• EXERCISE
Extract, word for word, each line from the line holding "Click the delete preset icon" through the end of the records. Omit every picture.

(Records from a data source)

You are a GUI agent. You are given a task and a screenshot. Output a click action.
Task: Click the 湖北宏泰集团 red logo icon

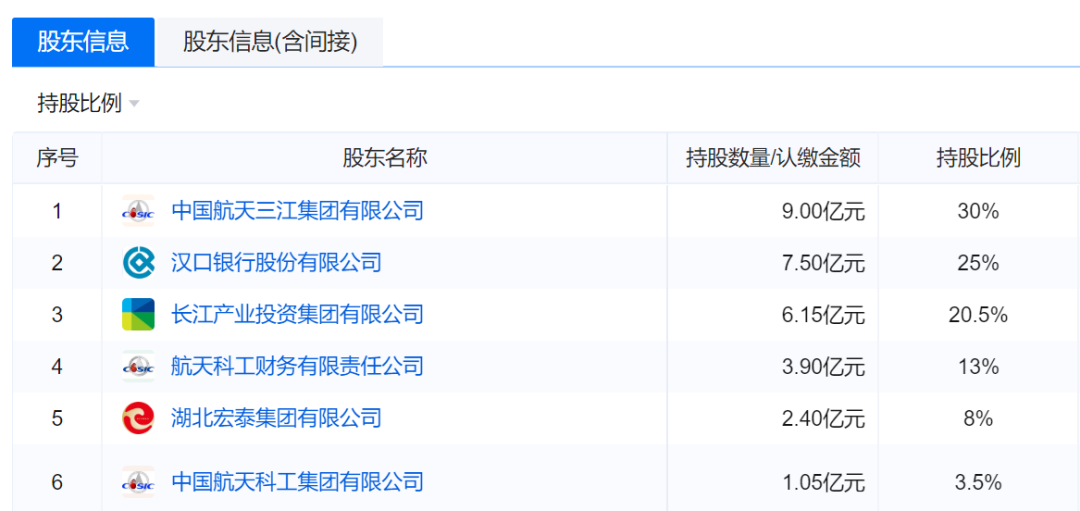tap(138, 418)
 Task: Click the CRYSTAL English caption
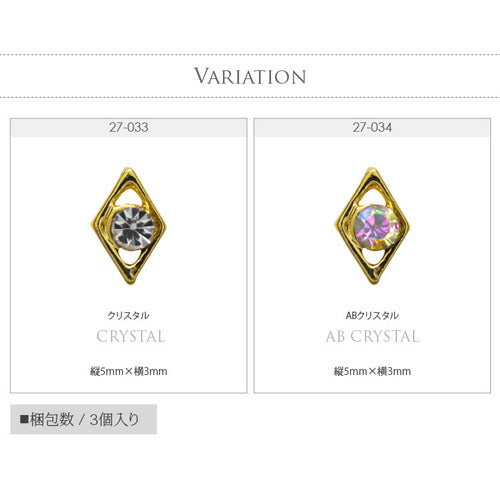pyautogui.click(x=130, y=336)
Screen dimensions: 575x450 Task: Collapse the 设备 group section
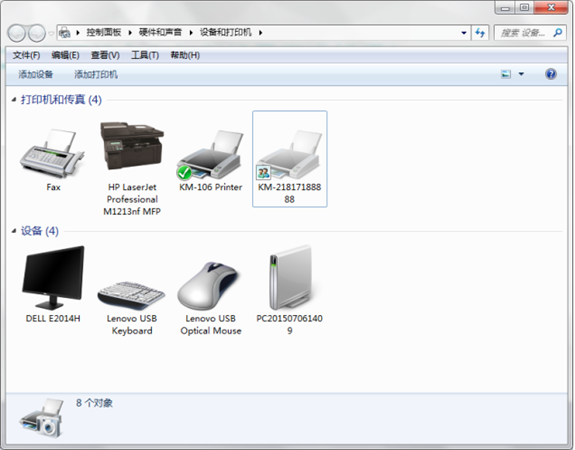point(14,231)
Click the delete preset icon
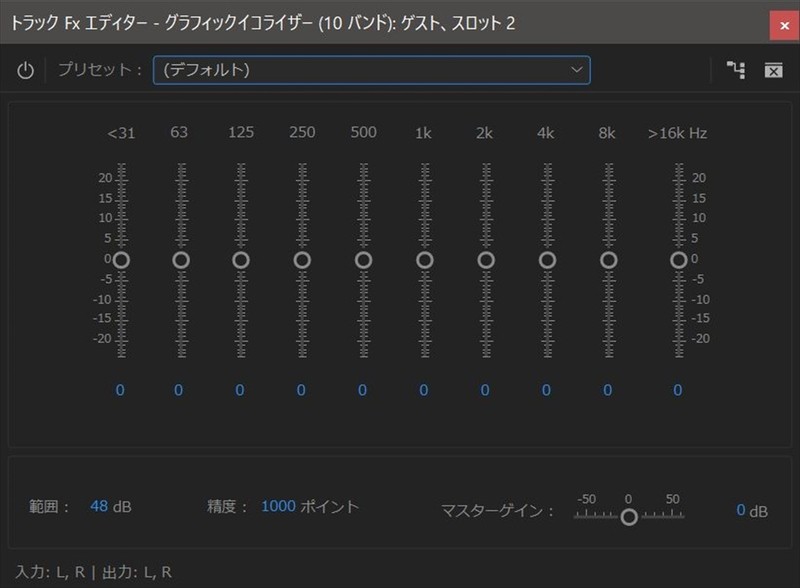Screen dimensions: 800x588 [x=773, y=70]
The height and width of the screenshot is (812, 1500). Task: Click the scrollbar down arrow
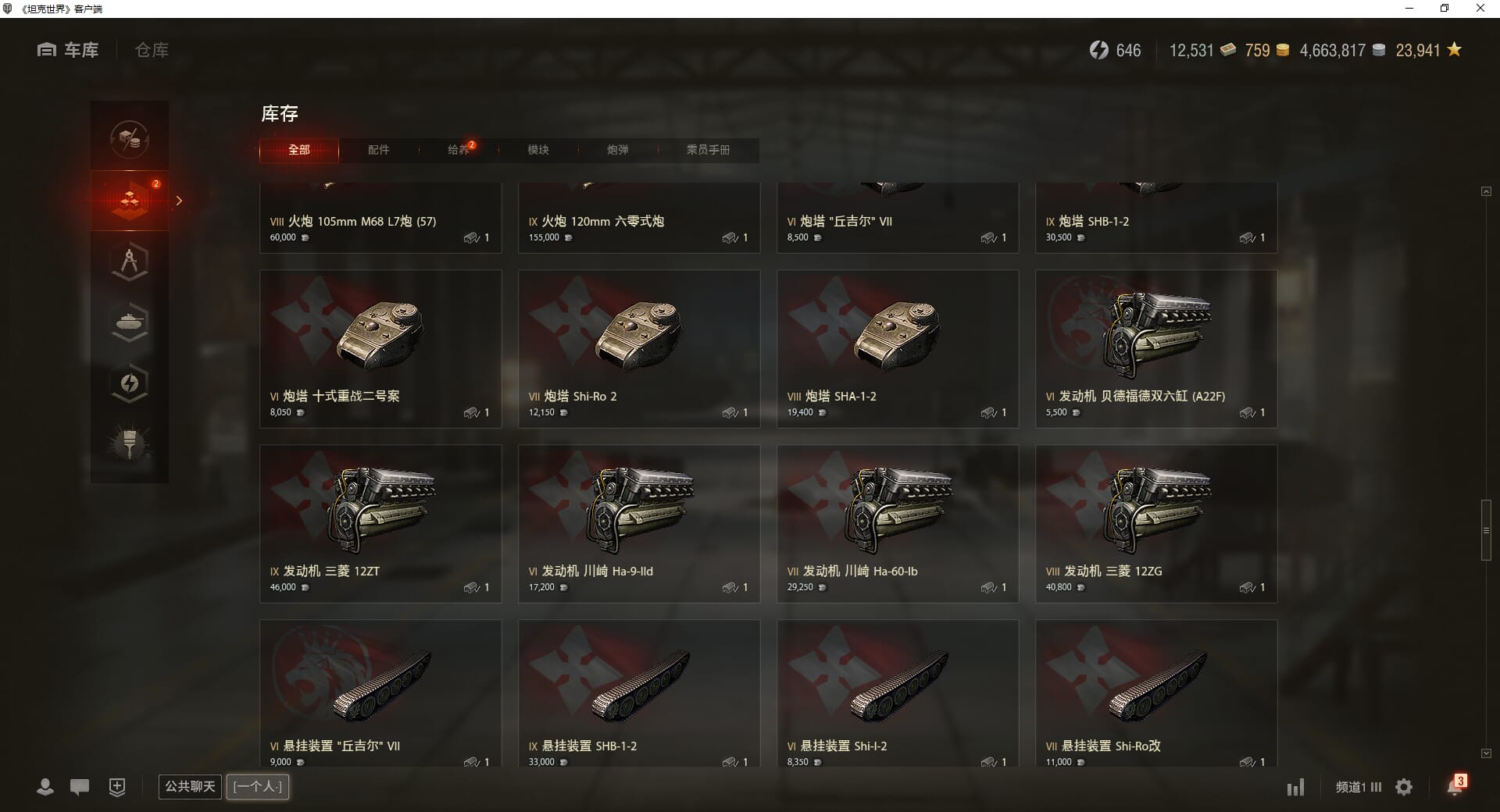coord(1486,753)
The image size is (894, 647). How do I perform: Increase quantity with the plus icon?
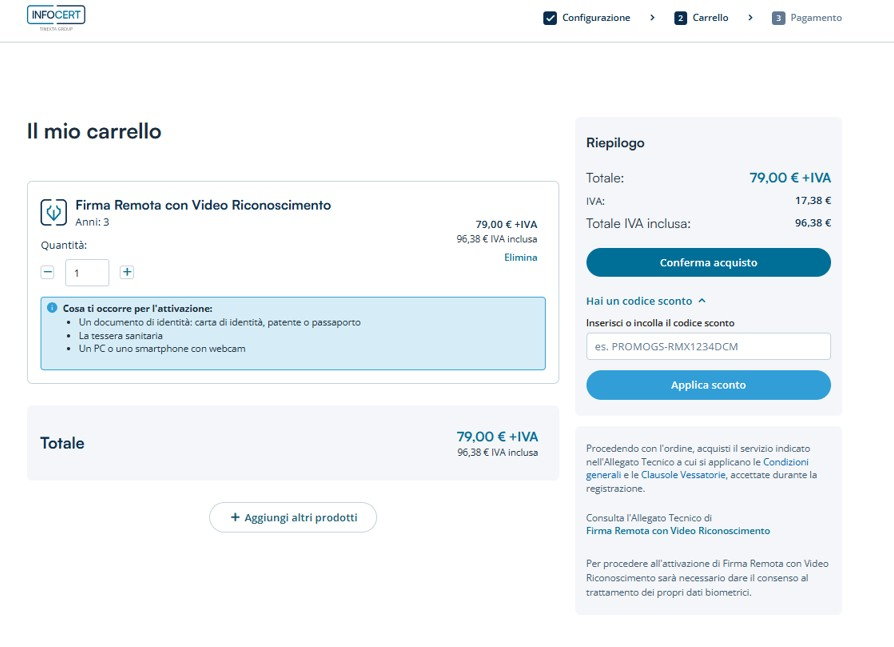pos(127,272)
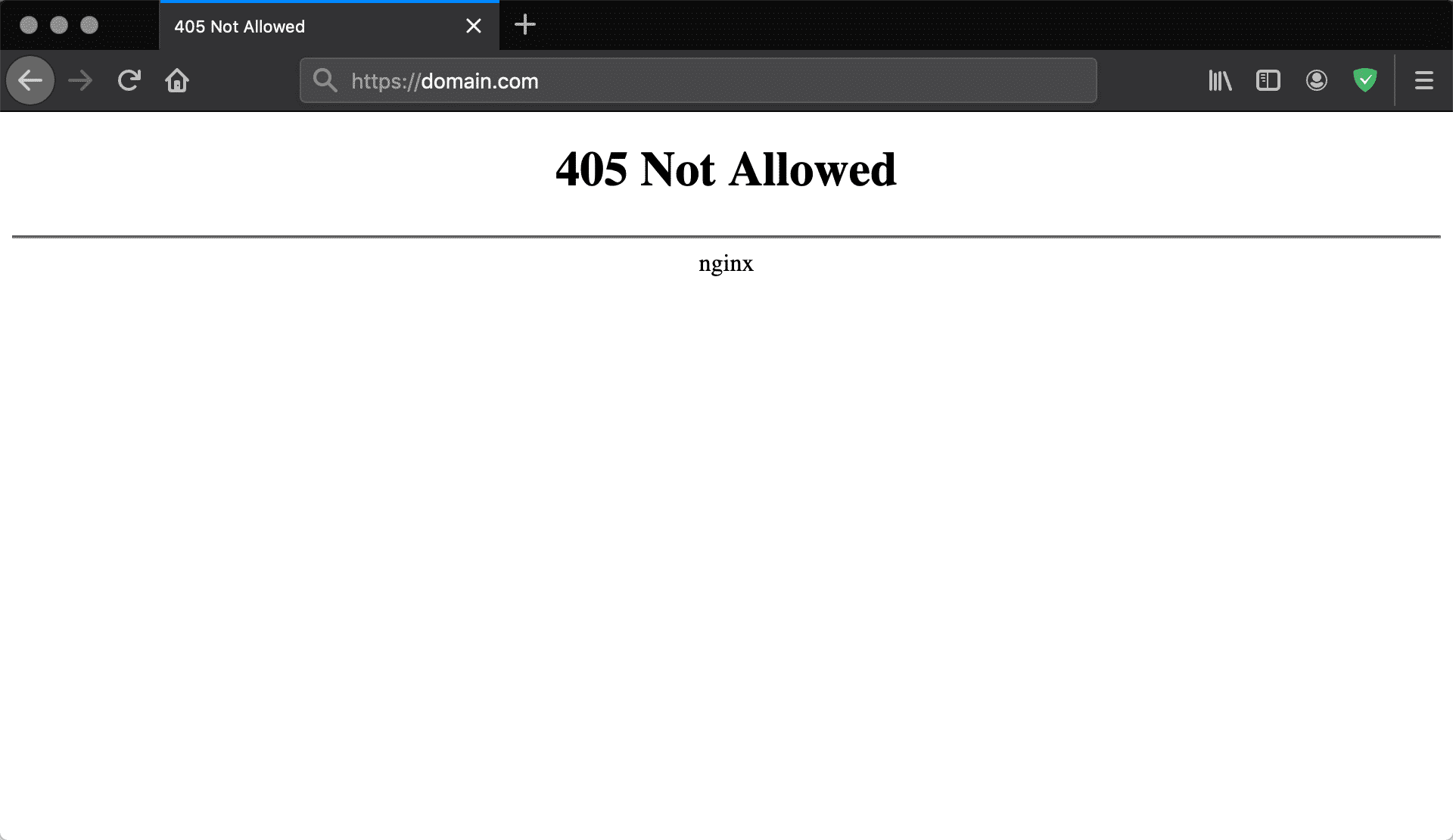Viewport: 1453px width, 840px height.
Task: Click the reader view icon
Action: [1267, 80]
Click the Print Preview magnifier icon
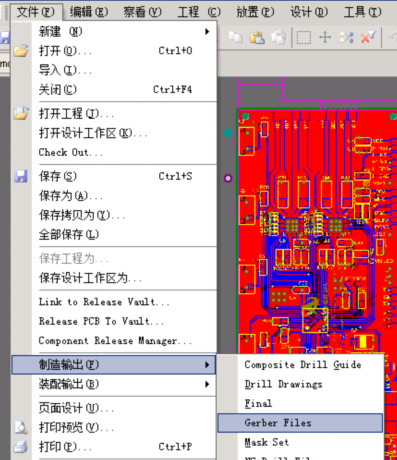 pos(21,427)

• TASK OUTPUT
Click the delete preset icon
Screen dimensions: 800x588 [x=773, y=70]
The height and width of the screenshot is (812, 1500). Task: Click the scrollbar down arrow
coord(1486,753)
The image size is (894, 647). How do I perform: Increase quantity with the plus icon?
pos(127,272)
Viewport: 1453px width, 840px height.
Task: Click the reader view icon
Action: [1267, 80]
Click the Print Preview magnifier icon
 pos(21,427)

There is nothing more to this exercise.